We are waiting impatiently.

Published: Wednesday, October 9, 1996  Edition:  STATEWIDE
Page: A17  Type:  OPINION
Section: EDITORIAL  Source:  Sandy Becker
Sandy Becker does research in molecular biology at Wesleyan University.
Column:  Series:
 

EXTENDED HOSPITAL STAYS CAN BE HAZARDOUS TO YOUR HEALTH
In all the ballyhoo about ``drive-through mastectomies'' and other instances of patients being rushed out of hospitals by parsimonious insurance companies, no one seems to be reminding us that hospitals are very unhealthy places we should walk out of if we can.
Things have come a long way since Ignatz Semmelweis demonstrated in mid-19th-century Vienna that it was a bad idea for physicians to attend sick people and then deliver babies without washing their hands in between. He traced the high incidence of what was called ``childbed fever'' to microbes carried by doctors from patient to patient.
The Viennese medical establishment was indignant at the suggestion that physicians were spreading disease among their patients, and Semmelweis was ridiculed. Events have proven him right, however, and modern hospitals make extraordinary efforts to prevent the spread of disease- causing microbes. Yet the fact remains that hospitals are a pathogenic microbe's playground.

# LIST OF TASKS
A - Please say whether each statement agrees with the column on hospital stays, and give yes or no with the deciding words of the column quoted exactly.
(i) Semmelweis did his work in Vienna in the mid-19th century.
(ii) The Viennese medical establishment welcomed Semmelweis's findings.
(iii) The column's author does research in molecular biology at Wesleyan University.
B - Answer these questions from the column on hospital stays.
(i) On what page did the column run?
(ii) What illness did Semmelweis trace to microbes carried by doctors?
(iii) Who does the column say is rushing patients out of hospitals?

# DATA UNDER STUDY
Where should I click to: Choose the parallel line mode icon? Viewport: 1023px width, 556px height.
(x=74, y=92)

---

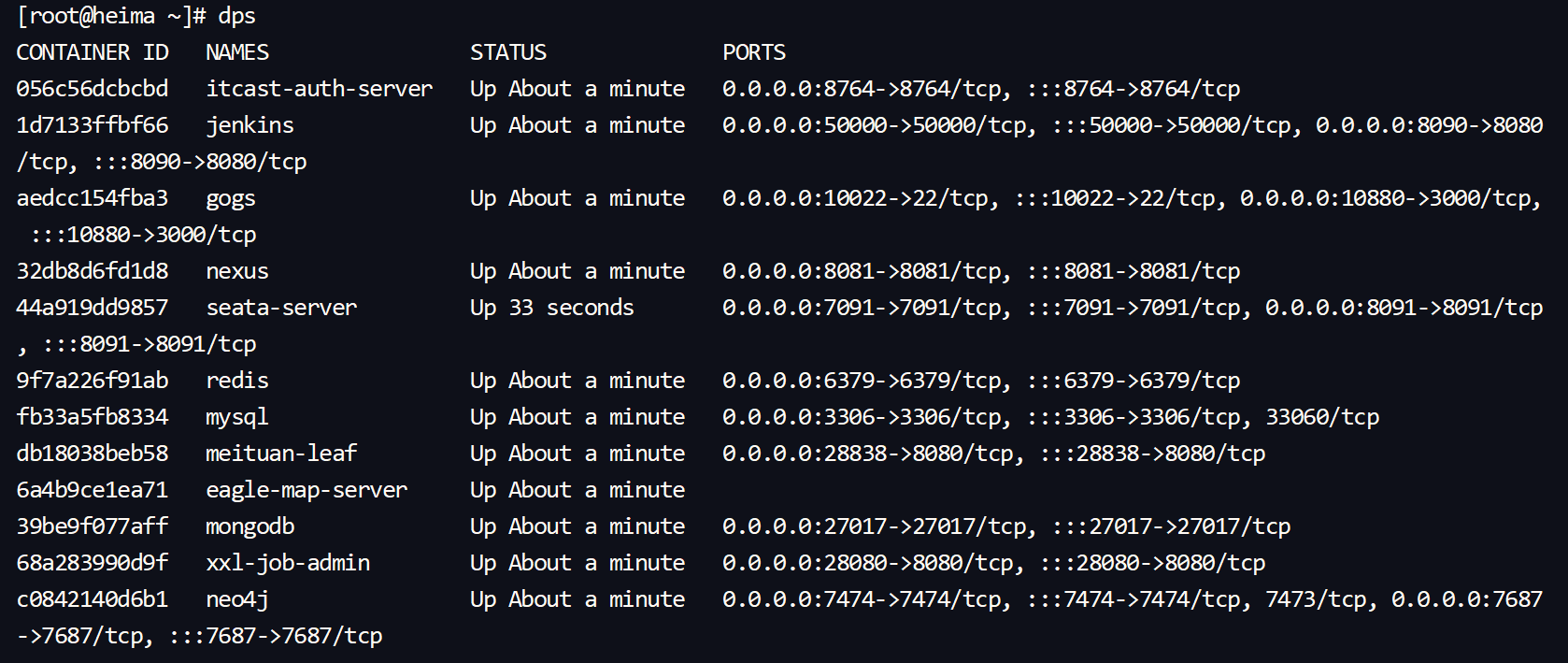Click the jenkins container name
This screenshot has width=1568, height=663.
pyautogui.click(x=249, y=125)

# ANSWERS TO THE EXERCISE
A -
(i) Yes: "Ignatz Semmelweis demonstrated in mid-19th-century Vienna"
(ii) No: "The Viennese medical establishment was indignant at the suggestion that physicians were spreading disease among their patients, and Semmelweis was ridiculed."
(iii) Yes: "Sandy Becker does research in molecular biology at Wesleyan University."

B -
(i) A17
(ii) Childbed fever
(iii) Parsimonious insurance companies